▶ Problem description
There should be no pictures in your answer, only an exact copy of the lines from the one with "The height and" through the end of the material.

_ _ _ _ _ _ _

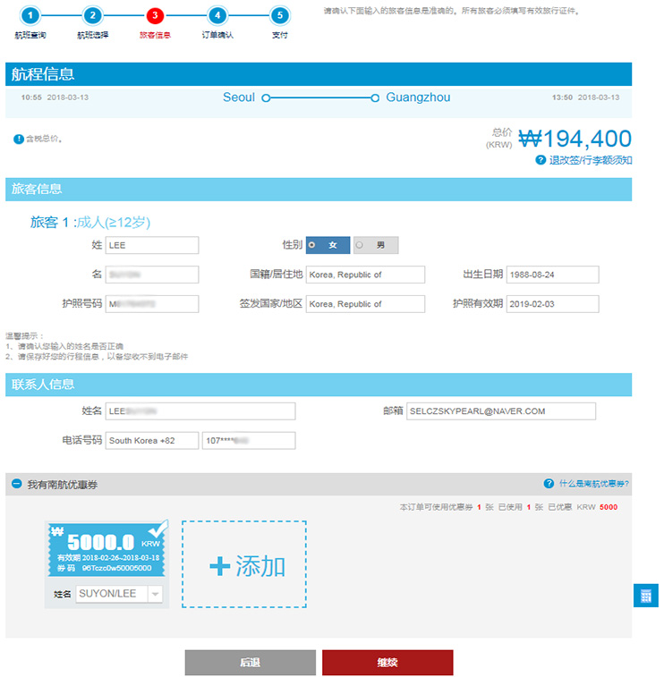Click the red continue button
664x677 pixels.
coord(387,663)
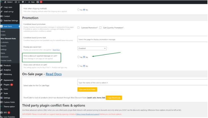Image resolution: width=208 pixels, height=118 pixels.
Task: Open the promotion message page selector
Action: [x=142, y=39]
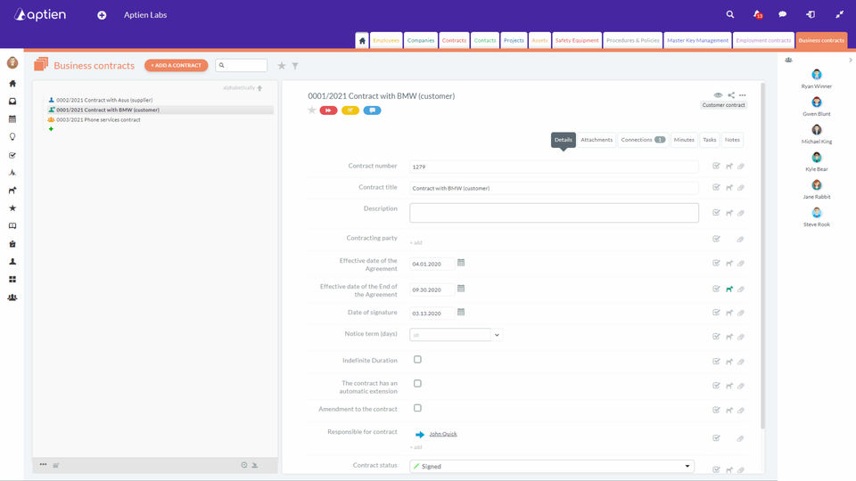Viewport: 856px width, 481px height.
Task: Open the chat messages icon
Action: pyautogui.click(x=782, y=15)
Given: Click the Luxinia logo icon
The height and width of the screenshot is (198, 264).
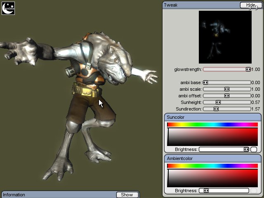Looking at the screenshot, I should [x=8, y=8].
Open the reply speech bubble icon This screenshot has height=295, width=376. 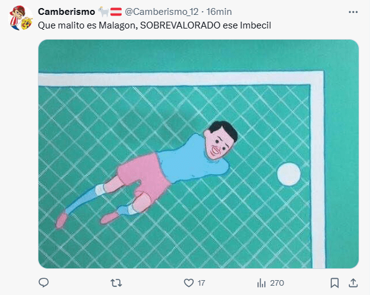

_ _ _ _ _ _ _

▶ Written answer
The height and width of the screenshot is (198, 264).
Looking at the screenshot, I should [x=8, y=8].
Open the reply speech bubble icon This screenshot has height=295, width=376. 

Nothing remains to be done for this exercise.